We conducted a randomized, noninferiority trial of stopping versus continuing daily open-label co-trimoxazole in children and adolescents in Uganda and Zimbabwe. Eligible participants were older than 3 years of age, had been receiving ART for more than 96 weeks, were using insecticide-treated bed nets (in malaria-endemic areas), and had not had Pneumocystis jirovecii pneumonia. Coprimary end points were hospitalization or death and adverse events of grade 3 or 4.

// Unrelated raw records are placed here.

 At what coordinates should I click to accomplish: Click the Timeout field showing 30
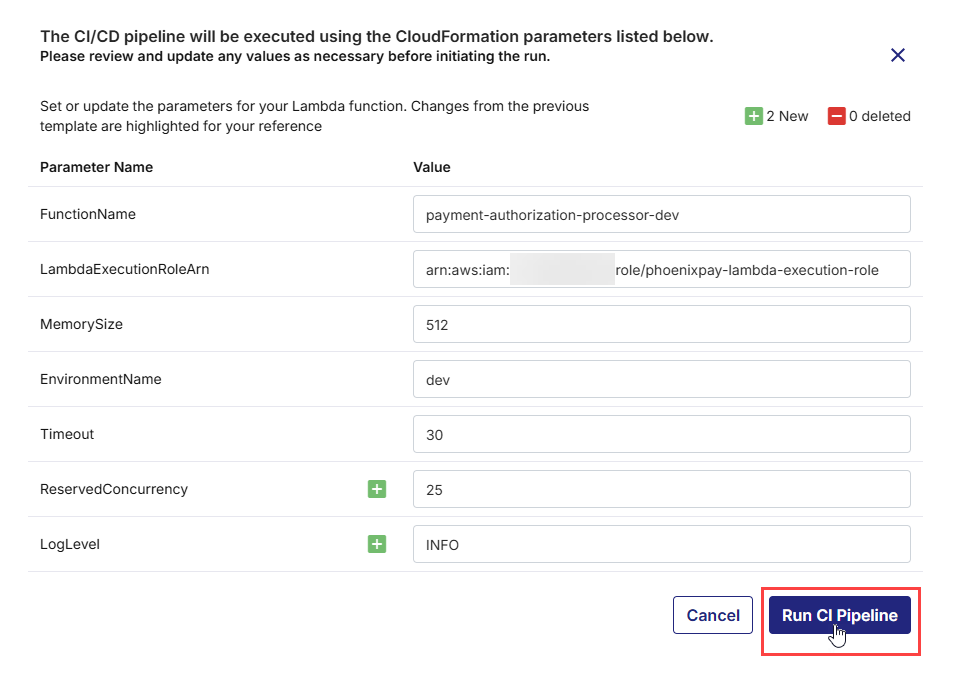(x=662, y=434)
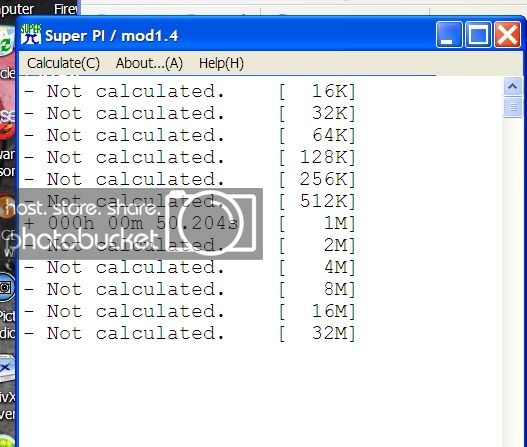Click the 16K Not calculated row
The height and width of the screenshot is (447, 527).
[x=190, y=91]
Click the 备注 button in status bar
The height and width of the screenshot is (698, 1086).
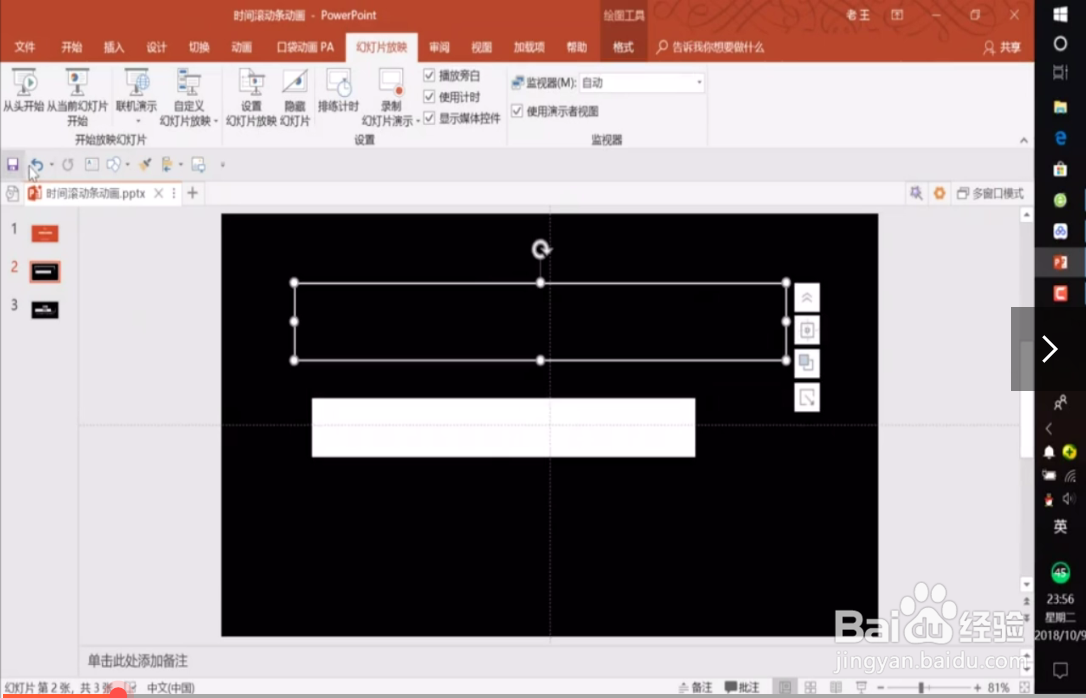(697, 687)
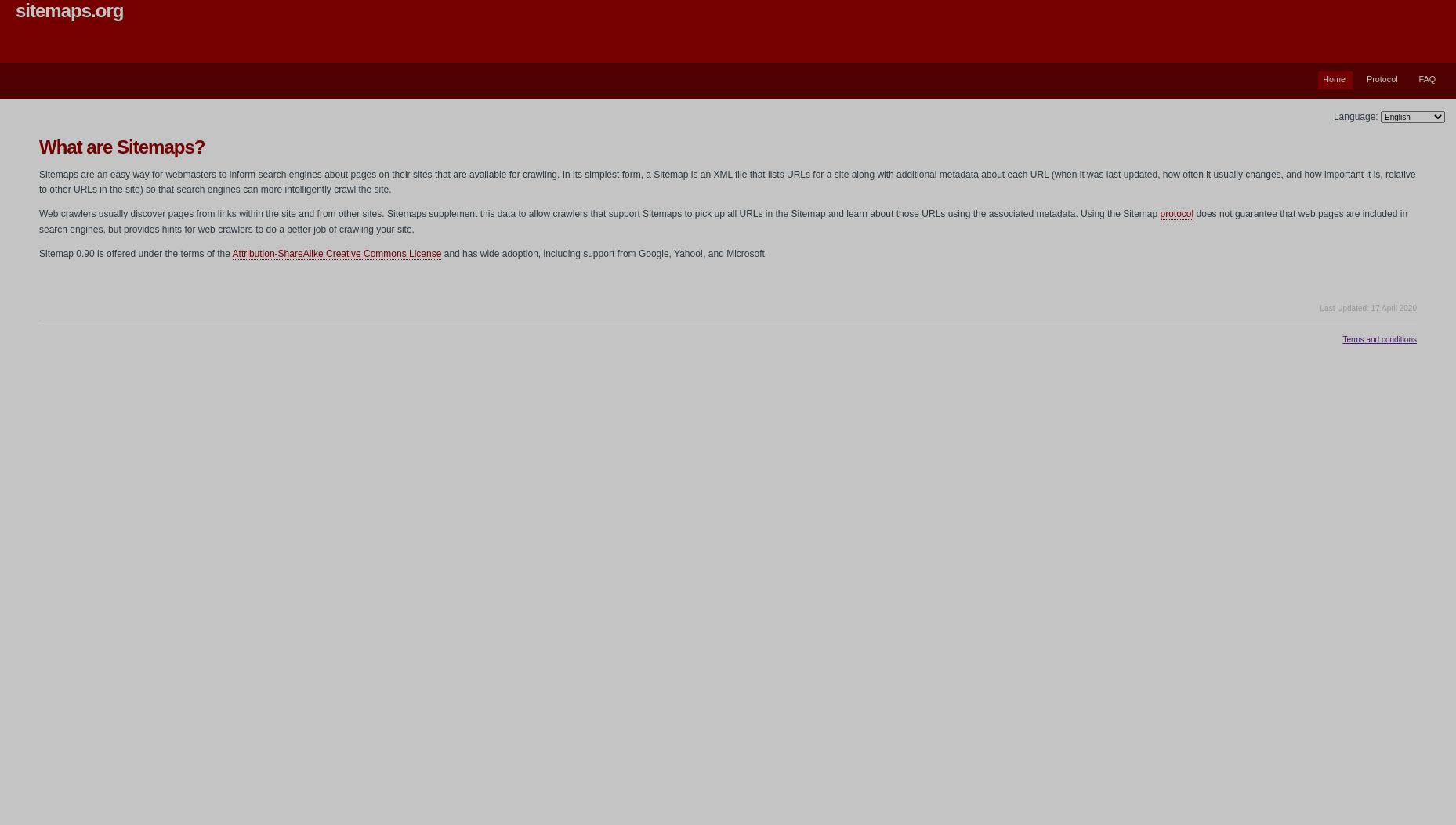
Task: Click the search engines can more intelligently crawl text
Action: point(284,190)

A total of 758 participants were randomly assigned to stop or continue co-trimoxazole (382 and 376 participants, respectively), after receiving ART for a median of 2.1 years (interquartile range, 1.8 to 2.3). The median age was 7.9 years (interquartile range, 4.6 to 11.1), and the median CD4 T-cell percentage was 33% (interquartile range, 26 to 39). Participants who stopped co-trimoxazole had higher rates of hospitalization or death than those who continued (72 participants [19%] vs. 48 [13%]; hazard ratio, 1.64; 95% confidence interval [CI], 1.14 to 2.37; Pā€…=ā€…0.007; noninferiority not shown). There was no evidence of variation across ages (P=0.93 for interaction). A total of 2 participants in the prophylaxis-stopped group (1%) died, as did 3 in the prophylaxis-continued group (1%). Most hospitalizations in the prophylaxis-stopped group were for malaria (49 events, vs. 21 in the prophylaxis-continued group) or infections other than malaria (53 vs. 25), particularly pneumonia, sepsis, and meningitis. Rates of adverse events of grade 3 or 4 were similar in the two groups (hazard ratio, 1.20; 95% CI, 0.83 to 1.72; P=0.33), but more grade 4 adverse events occurred in the prophylaxis-stopped group (hazard ratio, 2.04; 95% CI, 0.99 to 4.22; P=0.05), with anemia accounting for the largest number of events (12, vs. 2 with continued prophylaxis).


Continuing co-trimoxazole prophylaxis after 96 weeks of ART was beneficial, as compared with stopping prophylaxis, with fewer hospitalizations for both malaria and infection not related to malaria. (Funded by the United Kingdom Medical Research Council and others; ARROW Current Controlled Trials number, ISRCTN24791884.).